Politica

Ricostituente

Alfonso Papa sarà scarcerato, i suoi colleghi, la politica e le istituzioni, invece, sono irrimediabilmente prigionieri. Il gregge disperato, che non trova più il pastore, ma neanche un cane che faccia da guida, ondeggia correndo verso il nulla, ciascun ovino gioendo del non essere già stata scannato.

Prigioniero è anche il Presidente della Repubblica, che gli spensierati vorrebbero custode dell’equilibrio istituzionale e che, invece, da presidente anche del Consiglio superiore della magistratura, ripete il vaniloquio di chi tenta di scongiurare quel che è già avvenuto. Ha detto che le intercettazioni telefoniche dovrebbero essere disposte solo quando indispensabili. Con il dovuto rispetto: non significa un bel niente. Chi lo stabilisce? E’ come la minestra, da salarsi al punto giusto, ma ad uno pare sciapa, mentre l’altro la trova troppo condita. Noi proponemmo una soluzione vera (le intercettazioni sono strumento d’indagine, ma non prova, quindi non si depositano mai e restano sempre segrete), purtroppo nessuno s’occupa più di questioni concrete.

Le greggi si commuovono o sogghignano per la sorte di Papa. Io penso a quella della procura napoletana, che si ritrova incarcerato uno che non avrebbero mai pensato di avere fra le mani. E ora? Si sbrighino a scarcerarlo, è meglio per loro. I colleghi di Papa, però, non meritano pietà. Non la merita Bruno Tabacci, accecato dalla faziosità fa finta di credere che il compito del Parlamento fosse quello di accertare il fumus persecutionis. Ha scambiato la detenzione con l’autorizzazione a procedere. Ignoranza inescusabile, come quella del miracolato, Alberto Tedesco, che manda a quel paese il presidente del suo partito, Rosy Bindi, che del giustizialismo fece una professione, ma poi aggiunge che la custodia cautelare dovrebbe essere l’eccezione, retta solo dal pericolo. Ignorante di un onorevole, è già così, solo che nessuno di voi ha gli attributi per dire che il potere dei magistrati è autoreferente e viola costantemente la legge, nessuno di voi ha la lucidità per denunciare che in questo tritacarne finiscono tanti cittadini inermi, mentre vi si smuove l’intestino solo a parlare di voi stessi.
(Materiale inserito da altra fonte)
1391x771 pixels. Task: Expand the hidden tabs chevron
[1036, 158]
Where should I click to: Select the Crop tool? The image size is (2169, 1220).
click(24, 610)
Dobbiamo uscirne. E si può, sebbene non sarà facile parlare di coraggio e ragionevolezza al bestiame cieco. Tutto questo è reso possibile non solo dall’insipienza dei protagonisti per caso, ma dall’inarrestabile crollo degli equilibri disegnati nella Costituzione del 1948. Posto che il governo si regge ancora in piedi, sebbene oscillando ubriaco, e posto che il tempo delle elezioni anticipate è passato e anche la prossima primavera è lontana, posto, infine, che un governo presidenziale sarebbe un commissariamento della democrazia, si usi l’articolo 138 della Costituzione per dare vita a una riedizione della commissione dei 75, quella che scrisse la Carta. Meglio sarebbe un’Assemblea costituente, eletta con il sistema proporzionale, in carica per un anno e senza remunerazione alcuna. Un servizio alla Patria. S’imbocchi questa via, con il consenso dei moribondi che sono giunti al fine di una pessima stagione, tutti impauriti dalle urne, tutti dilaniati da contrasti interni, tutti preda d’interessi e poteri da cui sono ricattati. Diano un senso all’agonia, propiziando la rinascita.

Tutte le persone raziocinanti, di destra e di sinistra, sanno cosa si dovrebbe fare per rendere più forte chi governa e meno inutile chi legifera. I profittatori del disfacimento, a destra come a sinistra, li si lasci stare: sono come i vermi che divorano il cadavere e poi perdono la ragione d’esistere. Gli strumenti possono essere diversi, lo so, e l’uno non vale l’altro. Ma il tempo è scaduto, il vuoto fazioso è pericoloso, le vecchie istituzioni andate. E’ l’ora di cambiare. Gli elettori bramano di punire tutti gli incapaci, di destra e di sinistra, ma sono anche, nella grande maggioranza, pronti ad ascoltare chi pensi al futuro non come il tempo in cui regolare i conti del passato. L’alternativa, del resto, è una sola: attendere che altre pecore siano sgozzate, mentre le colleghe si nutrono per il desco altrui. Se non se ne rendono conto, in Parlamento, è segno che meritano tale sorte, che, di cuore, auguro loro d’incontrare al più presto.